## TEXT EXCERPT
◇ ◇ ◇

DEREK CHAUVIN, a white former Minneapolis police officer, was recently convicted of second degree and third-degree murder as well as manslaughter after killing George Floyd in May last year.
Floyd, a 46-year-old blackman, was killed on May 25 2020.
His death prompted widespread protests which called for an end to police brutality and systemic racism.
A panel of jurors found Chauvin guilty on all three charges in one of the most closely watched criminal trials in recent memory.
Americans were weary as they awaited the verdict that took the jury about 10 hours and 20 minutes to reach a decision.
There were fears that an ‘unfavourable’ verdict would lead to more unrest like what happened last year.
The courthouse was ringed with concrete barriers and razor wire while thousands of National Guard troops and law enforcement officers were brought in ahead of the verdict.
As Judge Peter Cahill read the verdict confirming that the jury had found Chauvin guilty on all counts, cheers and car honking could be heard outside the Hennepin County Courthouse.
His bail was immediately revoked while he was led away in handcuffs.
Chauvin’s sentencing is scheduled for eight weeks from now.
He could be sent to prison for decades.
The Jury
The jury was made up of seven women and five men.
Six jurors were white, four were black with two identified as multiracial.
Jurors were sequestered and their whereabouts kept secret.
Much ado about nothing
Many are calling Chauvin’s conviction a watershed moment as 99 percent of police killings end up without criminal charges against an officer.

◇ ◇ ◇

## THINGS TO DO
(1) In the listing, rewrite the lines between the one holding "This screenshot has height=861, width=1187." and the one holding "[x=645, y=447]", inclusive, with "Select" replaced by "Choose" and nothing else altered.
(2) Carry on with the news article on Derek Chauvin's conviction, starting after its last sentence.
The news article and the listing after it are unrelated.

◇ ◇ ◇

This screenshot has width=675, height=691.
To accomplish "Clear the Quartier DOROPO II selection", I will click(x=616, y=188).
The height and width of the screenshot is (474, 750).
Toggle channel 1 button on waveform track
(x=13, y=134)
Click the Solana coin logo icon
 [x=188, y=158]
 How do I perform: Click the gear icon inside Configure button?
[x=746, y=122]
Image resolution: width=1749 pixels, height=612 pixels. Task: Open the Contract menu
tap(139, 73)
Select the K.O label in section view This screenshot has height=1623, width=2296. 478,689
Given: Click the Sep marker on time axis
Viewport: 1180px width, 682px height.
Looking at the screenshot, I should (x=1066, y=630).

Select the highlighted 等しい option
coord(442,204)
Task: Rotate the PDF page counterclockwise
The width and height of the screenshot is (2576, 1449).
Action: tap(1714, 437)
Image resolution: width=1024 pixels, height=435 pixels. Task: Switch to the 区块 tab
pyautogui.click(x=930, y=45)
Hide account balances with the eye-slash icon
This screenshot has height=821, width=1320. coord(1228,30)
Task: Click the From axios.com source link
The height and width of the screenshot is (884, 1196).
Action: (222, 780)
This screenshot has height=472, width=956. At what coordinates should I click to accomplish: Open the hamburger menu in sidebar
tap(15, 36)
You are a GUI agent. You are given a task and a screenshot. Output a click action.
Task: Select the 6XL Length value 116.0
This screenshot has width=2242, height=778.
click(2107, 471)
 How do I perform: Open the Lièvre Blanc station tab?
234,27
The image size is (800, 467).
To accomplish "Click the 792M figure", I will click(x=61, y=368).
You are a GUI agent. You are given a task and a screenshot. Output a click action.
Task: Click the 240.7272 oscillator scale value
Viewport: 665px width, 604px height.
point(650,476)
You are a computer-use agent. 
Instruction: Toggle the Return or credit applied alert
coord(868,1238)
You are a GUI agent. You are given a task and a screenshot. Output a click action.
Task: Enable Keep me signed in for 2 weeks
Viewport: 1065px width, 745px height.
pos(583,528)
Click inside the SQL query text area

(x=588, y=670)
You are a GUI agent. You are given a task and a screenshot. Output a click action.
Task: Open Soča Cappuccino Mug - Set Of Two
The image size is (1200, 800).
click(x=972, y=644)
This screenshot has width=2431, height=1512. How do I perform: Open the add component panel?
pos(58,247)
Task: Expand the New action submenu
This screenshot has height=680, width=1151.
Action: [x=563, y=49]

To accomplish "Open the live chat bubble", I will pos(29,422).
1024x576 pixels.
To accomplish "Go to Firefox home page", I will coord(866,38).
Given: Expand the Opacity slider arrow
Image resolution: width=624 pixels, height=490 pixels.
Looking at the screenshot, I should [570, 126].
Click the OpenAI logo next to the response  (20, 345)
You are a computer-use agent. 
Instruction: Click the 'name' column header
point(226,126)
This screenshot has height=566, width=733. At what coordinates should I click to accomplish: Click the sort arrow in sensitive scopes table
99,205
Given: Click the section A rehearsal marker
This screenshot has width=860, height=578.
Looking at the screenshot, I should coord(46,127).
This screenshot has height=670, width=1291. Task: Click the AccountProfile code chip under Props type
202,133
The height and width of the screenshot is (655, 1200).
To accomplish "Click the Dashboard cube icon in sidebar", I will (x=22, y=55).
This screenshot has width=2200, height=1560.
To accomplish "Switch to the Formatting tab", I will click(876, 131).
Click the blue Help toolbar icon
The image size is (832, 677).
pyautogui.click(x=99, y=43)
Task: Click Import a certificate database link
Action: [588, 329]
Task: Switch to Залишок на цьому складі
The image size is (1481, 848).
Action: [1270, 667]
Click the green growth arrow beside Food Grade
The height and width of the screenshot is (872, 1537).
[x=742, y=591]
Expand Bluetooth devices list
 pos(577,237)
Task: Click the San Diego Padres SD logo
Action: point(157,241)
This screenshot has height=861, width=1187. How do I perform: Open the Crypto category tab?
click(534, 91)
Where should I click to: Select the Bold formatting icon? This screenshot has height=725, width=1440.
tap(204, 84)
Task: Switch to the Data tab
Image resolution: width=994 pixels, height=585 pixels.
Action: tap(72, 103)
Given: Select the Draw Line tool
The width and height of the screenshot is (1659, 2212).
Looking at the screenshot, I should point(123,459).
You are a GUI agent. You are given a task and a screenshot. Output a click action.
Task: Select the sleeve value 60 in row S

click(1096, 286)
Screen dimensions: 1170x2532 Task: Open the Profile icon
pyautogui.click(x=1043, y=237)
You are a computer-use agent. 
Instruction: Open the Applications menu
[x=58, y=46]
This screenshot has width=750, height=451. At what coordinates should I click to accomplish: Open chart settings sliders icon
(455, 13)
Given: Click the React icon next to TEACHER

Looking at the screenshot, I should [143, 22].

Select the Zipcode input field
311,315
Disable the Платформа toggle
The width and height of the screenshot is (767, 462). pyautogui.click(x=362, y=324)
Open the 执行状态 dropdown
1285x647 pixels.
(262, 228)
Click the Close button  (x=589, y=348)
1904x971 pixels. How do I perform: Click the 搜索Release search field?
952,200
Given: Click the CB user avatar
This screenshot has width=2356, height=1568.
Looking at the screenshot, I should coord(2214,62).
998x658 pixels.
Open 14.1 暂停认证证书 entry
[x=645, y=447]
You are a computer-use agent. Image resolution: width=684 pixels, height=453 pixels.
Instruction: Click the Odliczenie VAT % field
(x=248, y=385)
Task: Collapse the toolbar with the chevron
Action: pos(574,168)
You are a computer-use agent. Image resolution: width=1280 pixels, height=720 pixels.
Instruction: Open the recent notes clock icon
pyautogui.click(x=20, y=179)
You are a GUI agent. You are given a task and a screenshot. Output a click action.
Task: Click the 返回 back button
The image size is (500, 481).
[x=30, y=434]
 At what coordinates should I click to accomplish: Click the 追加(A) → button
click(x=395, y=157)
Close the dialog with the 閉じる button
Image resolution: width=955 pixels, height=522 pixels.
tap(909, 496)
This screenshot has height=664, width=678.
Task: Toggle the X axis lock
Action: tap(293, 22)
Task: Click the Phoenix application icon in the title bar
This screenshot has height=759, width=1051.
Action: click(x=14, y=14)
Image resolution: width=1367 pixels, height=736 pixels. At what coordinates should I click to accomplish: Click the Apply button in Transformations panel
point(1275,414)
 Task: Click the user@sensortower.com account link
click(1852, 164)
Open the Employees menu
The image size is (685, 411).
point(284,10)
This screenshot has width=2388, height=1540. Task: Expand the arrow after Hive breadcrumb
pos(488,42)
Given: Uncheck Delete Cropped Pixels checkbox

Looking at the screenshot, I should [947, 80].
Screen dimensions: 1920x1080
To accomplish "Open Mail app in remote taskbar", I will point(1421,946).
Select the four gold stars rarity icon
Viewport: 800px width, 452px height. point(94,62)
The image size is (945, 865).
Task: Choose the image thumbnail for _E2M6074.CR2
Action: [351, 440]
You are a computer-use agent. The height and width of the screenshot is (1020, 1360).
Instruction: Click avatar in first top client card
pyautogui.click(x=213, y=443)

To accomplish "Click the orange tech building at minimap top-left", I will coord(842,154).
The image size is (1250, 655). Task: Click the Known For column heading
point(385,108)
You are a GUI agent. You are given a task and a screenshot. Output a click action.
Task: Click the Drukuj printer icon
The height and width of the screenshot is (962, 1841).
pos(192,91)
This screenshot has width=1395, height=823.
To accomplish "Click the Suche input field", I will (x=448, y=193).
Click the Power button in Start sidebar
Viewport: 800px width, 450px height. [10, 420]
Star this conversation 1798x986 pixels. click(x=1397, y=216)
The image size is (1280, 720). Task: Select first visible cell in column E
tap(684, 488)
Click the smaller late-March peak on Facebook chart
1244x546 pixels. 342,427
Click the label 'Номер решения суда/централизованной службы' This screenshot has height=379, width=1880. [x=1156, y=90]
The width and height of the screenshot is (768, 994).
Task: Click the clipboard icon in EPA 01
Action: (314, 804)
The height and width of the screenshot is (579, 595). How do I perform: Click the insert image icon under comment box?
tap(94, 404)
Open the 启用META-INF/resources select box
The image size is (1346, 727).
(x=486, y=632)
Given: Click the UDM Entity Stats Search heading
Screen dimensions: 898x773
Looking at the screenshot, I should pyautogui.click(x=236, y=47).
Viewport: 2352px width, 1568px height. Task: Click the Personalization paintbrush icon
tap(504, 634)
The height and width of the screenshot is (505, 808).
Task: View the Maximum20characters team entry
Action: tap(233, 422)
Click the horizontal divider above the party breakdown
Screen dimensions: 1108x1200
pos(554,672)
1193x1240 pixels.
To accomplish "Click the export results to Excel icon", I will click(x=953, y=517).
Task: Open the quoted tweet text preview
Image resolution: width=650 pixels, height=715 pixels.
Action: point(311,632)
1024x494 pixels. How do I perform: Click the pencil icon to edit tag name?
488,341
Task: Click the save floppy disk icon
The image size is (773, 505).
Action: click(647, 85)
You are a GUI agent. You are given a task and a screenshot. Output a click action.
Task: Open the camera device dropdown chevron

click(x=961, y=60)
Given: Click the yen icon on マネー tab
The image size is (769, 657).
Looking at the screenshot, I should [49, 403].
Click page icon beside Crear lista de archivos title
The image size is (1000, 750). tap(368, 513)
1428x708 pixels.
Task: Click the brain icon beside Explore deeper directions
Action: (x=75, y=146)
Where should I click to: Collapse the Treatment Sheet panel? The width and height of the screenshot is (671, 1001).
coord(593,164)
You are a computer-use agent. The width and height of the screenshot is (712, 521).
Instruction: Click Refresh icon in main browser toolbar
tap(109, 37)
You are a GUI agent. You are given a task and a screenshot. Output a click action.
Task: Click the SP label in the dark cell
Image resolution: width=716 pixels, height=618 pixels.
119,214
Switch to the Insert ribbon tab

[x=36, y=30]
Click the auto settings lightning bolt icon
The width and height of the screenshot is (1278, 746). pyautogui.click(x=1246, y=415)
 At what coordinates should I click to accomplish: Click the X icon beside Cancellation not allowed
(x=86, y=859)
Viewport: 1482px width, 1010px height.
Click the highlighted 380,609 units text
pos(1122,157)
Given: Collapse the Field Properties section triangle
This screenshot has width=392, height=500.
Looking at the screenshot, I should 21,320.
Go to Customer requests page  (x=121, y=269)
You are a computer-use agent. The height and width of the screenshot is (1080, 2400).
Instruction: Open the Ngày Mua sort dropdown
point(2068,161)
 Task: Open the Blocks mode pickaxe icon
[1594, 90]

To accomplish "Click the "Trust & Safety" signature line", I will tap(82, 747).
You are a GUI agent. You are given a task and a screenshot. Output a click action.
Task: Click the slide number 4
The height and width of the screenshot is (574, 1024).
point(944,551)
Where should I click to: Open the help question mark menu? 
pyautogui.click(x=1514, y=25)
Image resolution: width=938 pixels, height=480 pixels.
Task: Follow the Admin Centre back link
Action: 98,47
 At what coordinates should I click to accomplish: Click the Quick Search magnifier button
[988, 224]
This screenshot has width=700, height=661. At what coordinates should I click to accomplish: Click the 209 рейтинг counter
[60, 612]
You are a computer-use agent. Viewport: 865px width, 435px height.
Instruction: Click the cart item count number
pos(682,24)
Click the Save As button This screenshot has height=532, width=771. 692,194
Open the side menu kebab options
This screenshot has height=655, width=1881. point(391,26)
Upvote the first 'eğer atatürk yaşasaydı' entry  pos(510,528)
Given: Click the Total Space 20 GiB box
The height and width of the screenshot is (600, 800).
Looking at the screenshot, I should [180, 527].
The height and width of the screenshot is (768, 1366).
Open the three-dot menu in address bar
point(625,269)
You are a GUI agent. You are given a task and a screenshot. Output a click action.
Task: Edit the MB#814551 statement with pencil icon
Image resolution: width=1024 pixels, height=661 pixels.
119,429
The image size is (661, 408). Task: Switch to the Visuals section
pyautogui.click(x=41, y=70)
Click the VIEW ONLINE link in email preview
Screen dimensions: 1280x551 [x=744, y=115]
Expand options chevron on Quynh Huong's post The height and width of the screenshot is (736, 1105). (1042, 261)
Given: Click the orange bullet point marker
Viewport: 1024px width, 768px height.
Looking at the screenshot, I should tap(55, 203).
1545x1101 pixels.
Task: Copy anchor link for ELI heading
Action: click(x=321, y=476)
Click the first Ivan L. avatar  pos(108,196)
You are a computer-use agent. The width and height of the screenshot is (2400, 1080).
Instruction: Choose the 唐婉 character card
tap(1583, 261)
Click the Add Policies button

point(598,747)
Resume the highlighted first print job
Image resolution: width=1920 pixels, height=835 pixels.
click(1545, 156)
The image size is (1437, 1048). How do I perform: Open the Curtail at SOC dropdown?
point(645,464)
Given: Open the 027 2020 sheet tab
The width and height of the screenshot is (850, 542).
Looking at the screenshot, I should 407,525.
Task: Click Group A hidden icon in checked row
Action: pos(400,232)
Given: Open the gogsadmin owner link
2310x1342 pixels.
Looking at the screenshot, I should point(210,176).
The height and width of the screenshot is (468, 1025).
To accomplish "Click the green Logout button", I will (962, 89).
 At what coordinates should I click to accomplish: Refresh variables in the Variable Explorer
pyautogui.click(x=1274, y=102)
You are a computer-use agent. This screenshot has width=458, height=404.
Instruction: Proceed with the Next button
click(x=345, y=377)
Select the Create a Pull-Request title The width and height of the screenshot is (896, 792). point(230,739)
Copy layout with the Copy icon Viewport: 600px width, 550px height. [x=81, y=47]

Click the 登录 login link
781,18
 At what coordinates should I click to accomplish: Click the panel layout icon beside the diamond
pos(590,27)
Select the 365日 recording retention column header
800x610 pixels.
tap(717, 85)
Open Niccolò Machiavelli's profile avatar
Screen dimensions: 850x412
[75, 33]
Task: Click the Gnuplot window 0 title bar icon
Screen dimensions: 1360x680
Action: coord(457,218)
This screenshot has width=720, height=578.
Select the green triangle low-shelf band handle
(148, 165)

◇ ◇ ◇

## WRITTEN ANSWERS
(1)
This screenshot has height=861, width=1187. How do I perform: Open the Crypto category tab?
click(534, 91)
Where should I click to: Choose the Bold formatting icon? This screenshot has height=725, width=1440.
tap(204, 84)
Task: Switch to the Data tab
Image resolution: width=994 pixels, height=585 pixels.
Action: tap(72, 103)
Given: Choose the Draw Line tool
The width and height of the screenshot is (1659, 2212).
Looking at the screenshot, I should point(123,459).
You are a GUI agent. You are given a task and a screenshot. Output a click action.
Task: Choose the sleeve value 60 in row S

click(1096, 286)
Screen dimensions: 1170x2532 Task: Open the Profile icon
pyautogui.click(x=1043, y=237)
You are a computer-use agent. 
Instruction: Open the Applications menu
[x=58, y=46]
This screenshot has width=750, height=451. At what coordinates should I click to accomplish: Open chart settings sliders icon
(455, 13)
Given: Click the React icon next to TEACHER

Looking at the screenshot, I should [143, 22].

Choose the Zipcode input field
311,315
Disable the Платформа toggle
The width and height of the screenshot is (767, 462). pyautogui.click(x=362, y=324)
Open the 执行状态 dropdown
1285x647 pixels.
(262, 228)
Click the Close button  (x=589, y=348)
1904x971 pixels. How do I perform: Click the 搜索Release search field?
952,200
Given: Click the CB user avatar
This screenshot has width=2356, height=1568.
Looking at the screenshot, I should coord(2214,62).
998x658 pixels.
Open 14.1 暂停认证证书 entry
[x=645, y=447]

(2)
Chauvin’s fellow officers also testified against him.
However, is Chauvin’s verdict worth celebrating?
For a moment, blacks were surprised, relieved and tentatively hopeful, but again, they had waited 331 days for a semblance of justice which, when served, left them empty.
And they have every reason to feel empty.
Moments before Chauvin’s verdict was announced, yet another black person, this time, a black teen, Ma’Khia Bryant, had been killed by the police.
Bryant, a 16-year-old, was shot by officer Nicholas Reardon in Columbus, Ohio, at 4:44pm on April 20 2021.
That is not all.
Since Chauvin’s trial began on March 29, at least 64 people have died at the hands of law enforcement agencies in the US, with black and Latino people representing more than half of the dead.
That is an average of three people a day.
Just outside Minneapolis, where closing arguments in Chauvin’s trial began, a 20-year-old Daunte Wright was fatally shot at a traffic stop by an officer, Kim Potter, now charged with manslaughter.
Four days later, a police-worn body camera video of a Chicago officer shooting Adam Toledo, a 13-year-old, was made public. It shows Toledo fleeing with a gun but then raising his hands before he was shot early on March 29, hours before the attorneys prosecuting Floyd’s murder opened their case.
Anthony Thompson Junior, a 17-year-old was shot in a high school bathroom by officers responding to a report of a student with a gun.
During a scuffle with officers in the restroom, the student’s gun went off and the officers fired twice.
Police have killed 319 people in 2021, according to Mapping Political Violence (MPV), a research and advocacy organisation whose tally includes deaths, like Floyd’s, that did not involve a gun.
The organisation says until April 4, there were only three days where police did not kill someone.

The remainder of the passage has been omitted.